Il RIPIV può essere utile anche in Odontoiatria?

Al contrario di quanto solitamente ritenuto le arcate non hanno solo una funzione masticatoria ed estetica, paradossalmente ‘funzioni’ meno importanti a mio avviso rispetto a quella legata alla propriocezione.
Il sistema dei vari recettori (sensori):
 1. informa il sistema continuamente circa la posizione del capo sia durante il cammino che soprattutto di notte (e questo spiega il motivo per cui i disturbi occlusali danno sintomatologia soprattutto nella seconda metà della notte/risveglio)
2. interviene durante la masticazione con continui refresh che ‘guidano’ l’atto modificandolo in base alle caratteristiche del cibo stabilizzando contestualmente il capo e il capo rispetto al collo e al resto del corpo. D’altro canto sono note le connessioni dei nuclei trigeminali ( qualsiasi buon libro di neurofisiologia ce le possono descrivere) ma che giustificano a pieno l’idea che, contrariamente a quanto si pensa, l’ortodonzia è praticamente ‘neurochirurgia’ !

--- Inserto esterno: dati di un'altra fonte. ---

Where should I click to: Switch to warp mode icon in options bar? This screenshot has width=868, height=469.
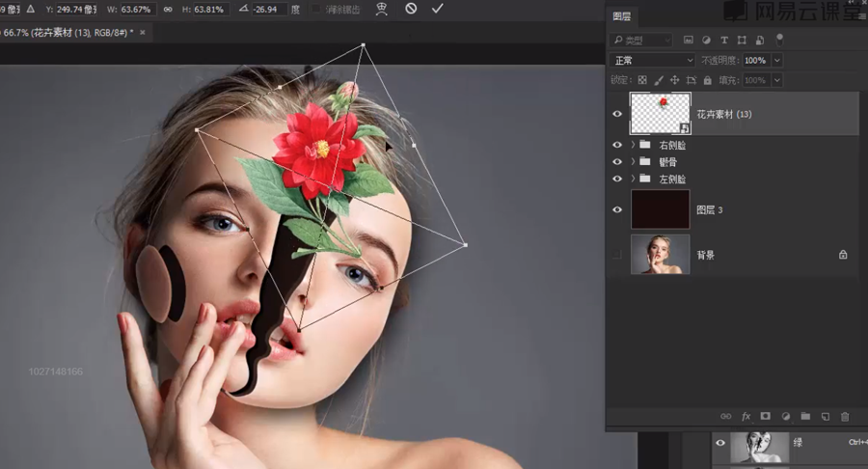382,8
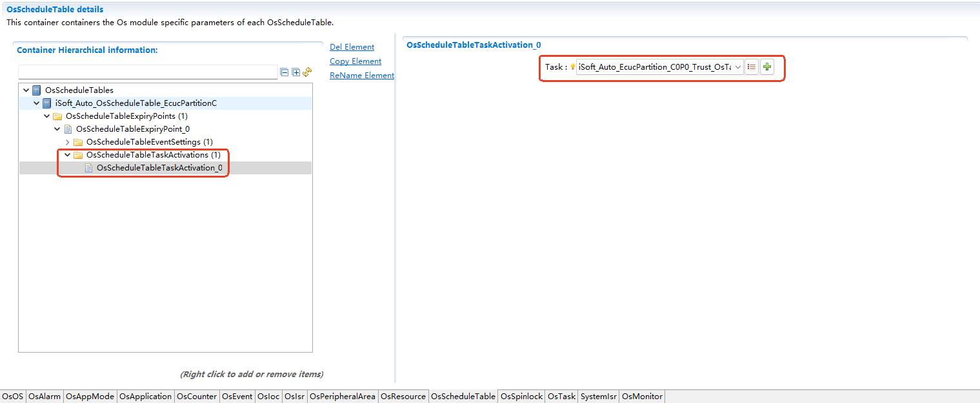Screen dimensions: 980x403
Task: Switch to the OsCounter tab
Action: pyautogui.click(x=197, y=397)
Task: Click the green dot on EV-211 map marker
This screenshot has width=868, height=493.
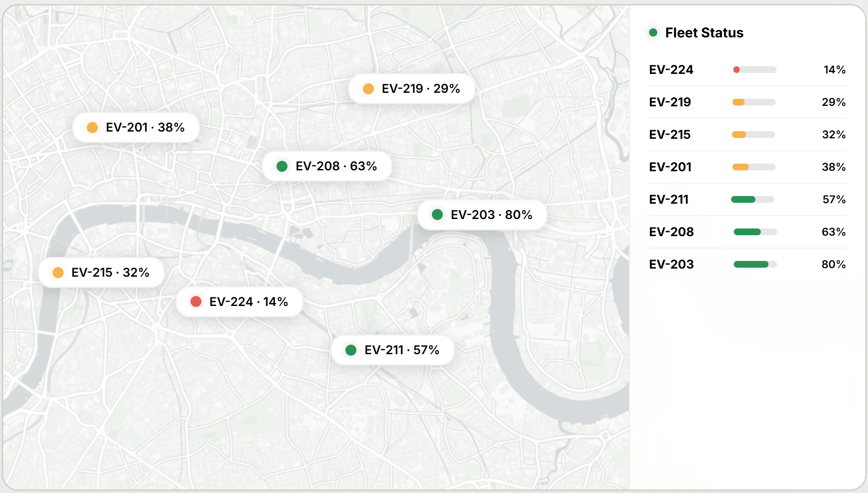Action: coord(351,350)
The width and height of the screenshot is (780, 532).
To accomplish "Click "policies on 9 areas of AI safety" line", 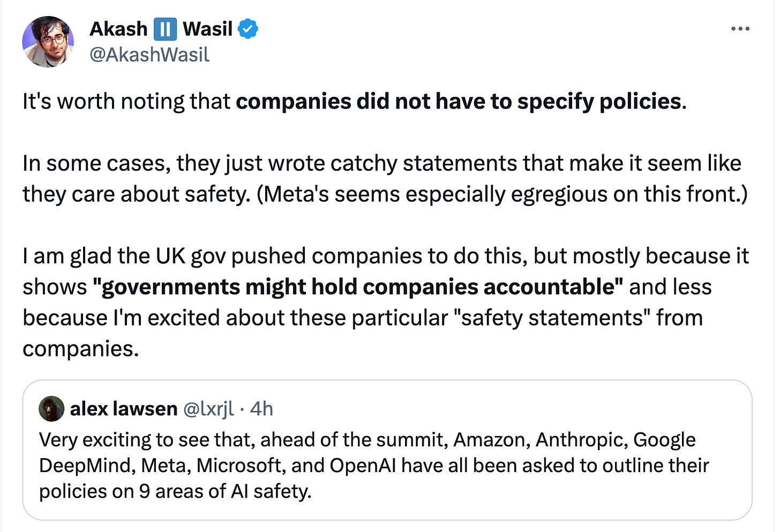I will click(x=175, y=491).
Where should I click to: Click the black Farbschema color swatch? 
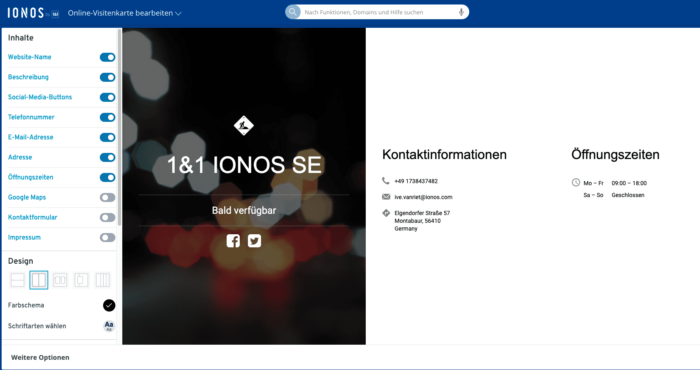pyautogui.click(x=109, y=305)
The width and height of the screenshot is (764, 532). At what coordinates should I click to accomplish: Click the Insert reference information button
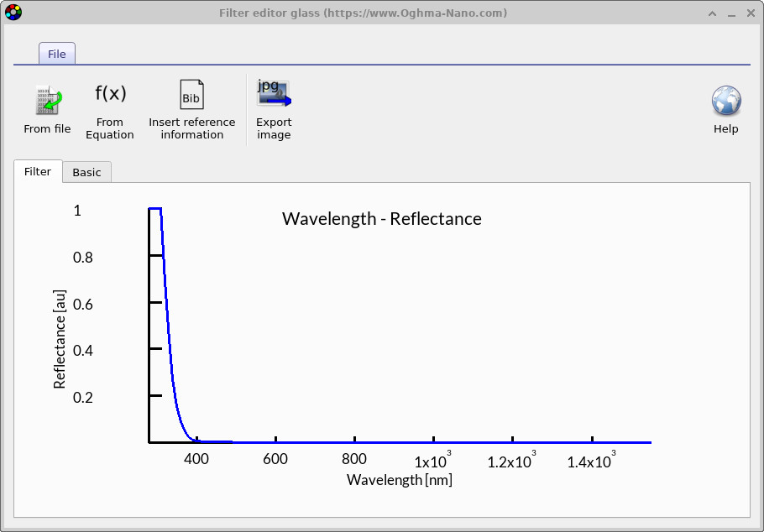pos(191,109)
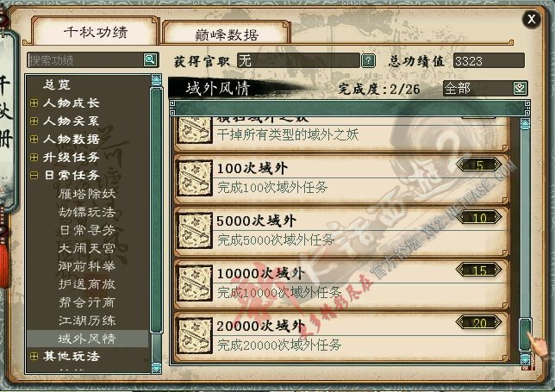Click the 5 point badge on 100次域外
The height and width of the screenshot is (392, 555).
point(479,165)
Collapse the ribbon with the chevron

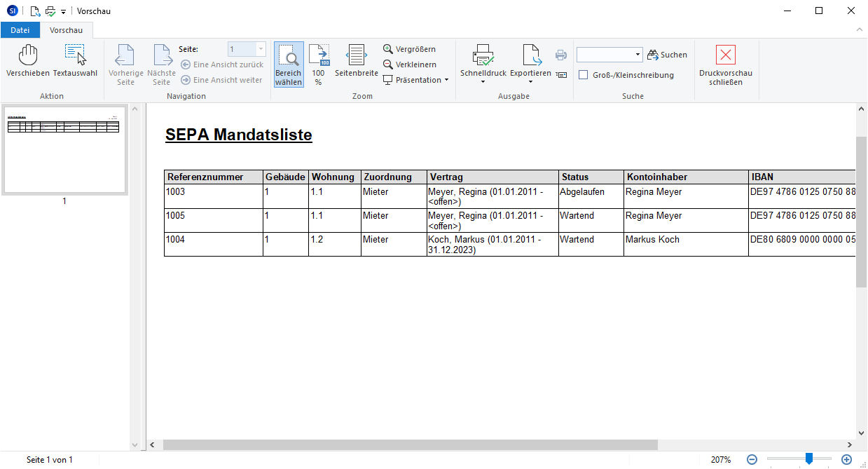[x=859, y=30]
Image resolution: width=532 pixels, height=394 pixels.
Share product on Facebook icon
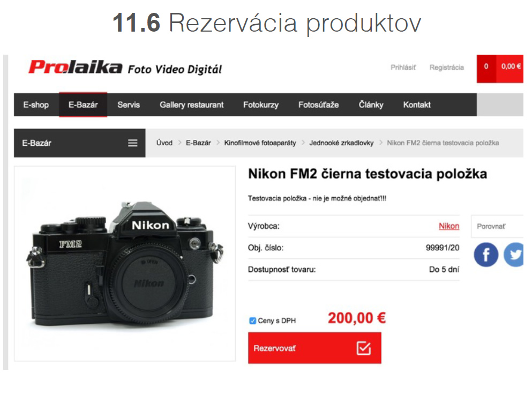coord(486,255)
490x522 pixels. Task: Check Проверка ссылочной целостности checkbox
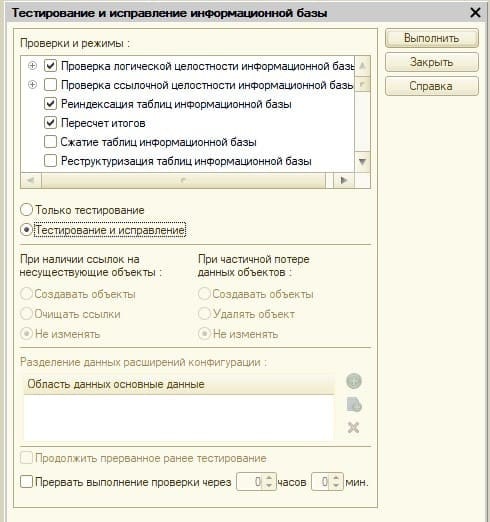coord(50,85)
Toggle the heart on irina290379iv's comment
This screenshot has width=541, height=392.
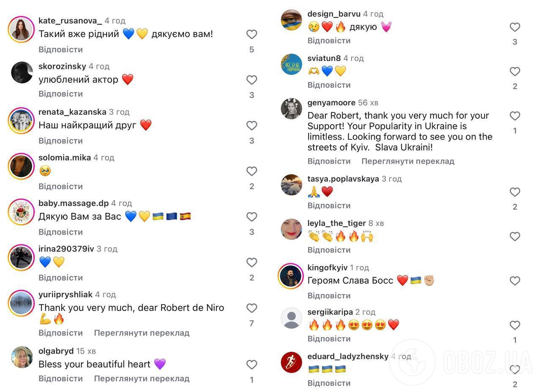tap(251, 262)
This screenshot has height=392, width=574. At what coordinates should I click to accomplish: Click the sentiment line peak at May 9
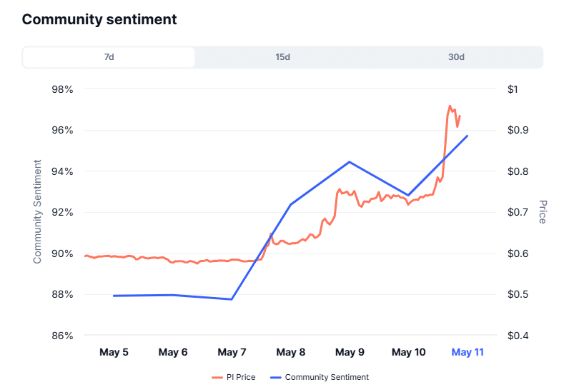click(350, 161)
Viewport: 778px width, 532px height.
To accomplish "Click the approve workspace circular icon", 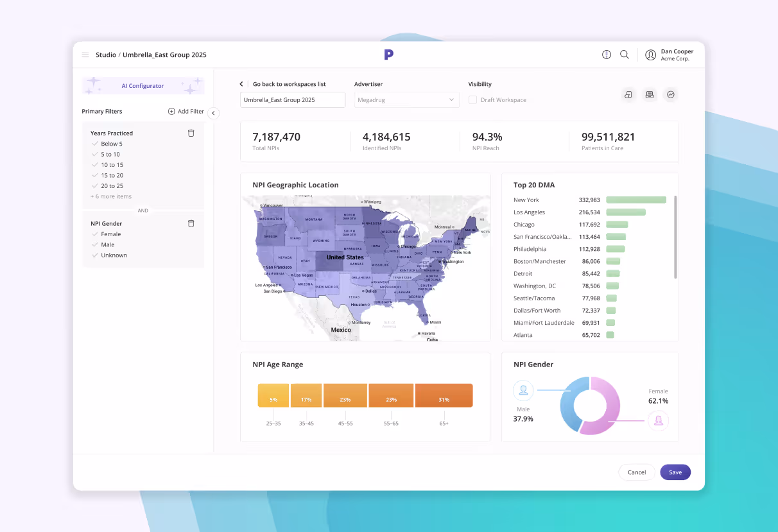I will point(670,94).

I rapporti condilari e la dinamica mandibolare risentono delle interferenze sistemiche, soprattutto della posizione del capo, della statica e della dinamica della colonna con i due tamponi (scapolare e pelvico) che solitamente si mettono in torsione per compensare problematiche binoculari e/o podaliche, provocando necessariamente da un lato compressione e dall’altro tensione a livello delle ATM , per effetto del mutato rapporto cranio-cervicale, con ‘falsi’ precontatti dentali deleteri per le interferenze con i nuclei dei muscoli oculomotori e quindi con la BINOCULARITA’ .Se le due arcate non combaciano perfettamente come dovrebbero per informare il nostro cervello sulla posizione del capo il tentativo di far coincidere forzatamente queste arcate porta necessariamente a serramento e il serramento è un meccanismo fisiologico durante lo sforzo in quanto rende più sensibile il circuito gamma all’allungamento muscolare con conseguente più pronta contrattura di risposta: una cosa però è farlo mentre si solleva un peso, una cosa se durante la notte. Questo spiega perchè le malocclusioni anche minime diano problemi che si manifestano al risveglio e ultima parte della notte soprattutto sotto forma di CERVICALGIE, CERVICOBRACHIALGIE e LOMBALGIE.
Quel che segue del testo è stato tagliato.